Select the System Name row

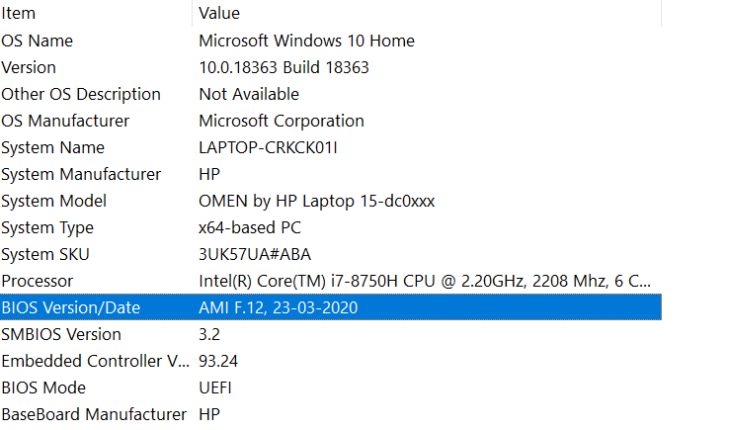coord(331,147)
==
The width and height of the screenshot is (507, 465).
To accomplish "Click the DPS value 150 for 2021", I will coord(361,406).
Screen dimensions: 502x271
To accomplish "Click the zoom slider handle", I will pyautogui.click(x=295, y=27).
* * *
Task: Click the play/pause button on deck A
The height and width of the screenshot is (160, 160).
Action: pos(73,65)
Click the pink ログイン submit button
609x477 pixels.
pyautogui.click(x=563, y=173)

- **AIM OF THE EXERCISE**
Count the lines of the listing above that contain the word "button", and give only the total.

- **COMPLETED TASK**
2